An exact transcript is required of the lines below, from the one containing "Task: Click the" through the very last; leave every picture out of it.

EXERCISE DATA:
┌──

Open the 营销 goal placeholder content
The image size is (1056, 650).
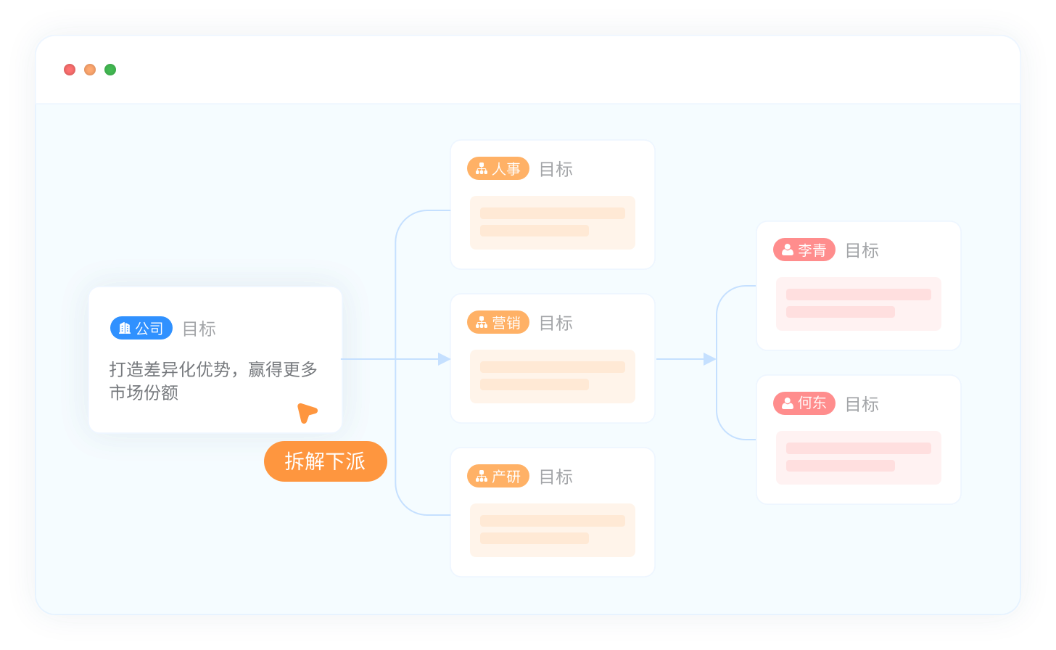(x=553, y=377)
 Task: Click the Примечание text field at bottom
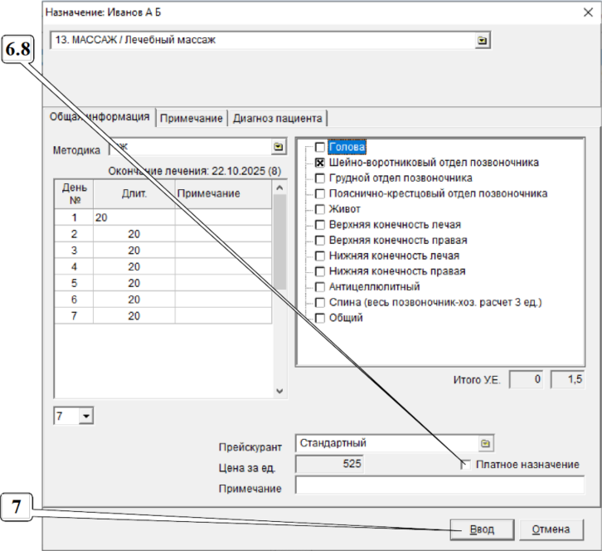coord(440,486)
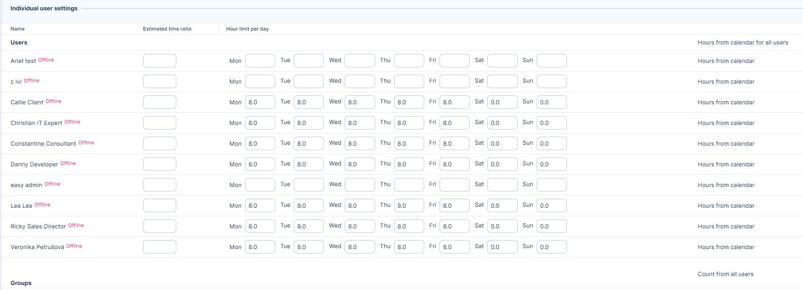Click Anet test's Hours from calendar link
The height and width of the screenshot is (290, 803).
(x=726, y=61)
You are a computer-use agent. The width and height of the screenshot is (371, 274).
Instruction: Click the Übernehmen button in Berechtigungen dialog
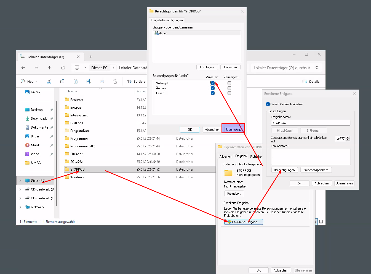[234, 129]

└──

REPLY TO THE TASK:
 Task: Click the Примечание text field at bottom
coord(440,486)
Click Anet test's Hours from calendar link
The height and width of the screenshot is (290, 803).
(x=726, y=61)
You are a computer-use agent. The width and height of the screenshot is (371, 274).
Instruction: Click the Übernehmen button in Berechtigungen dialog
[234, 129]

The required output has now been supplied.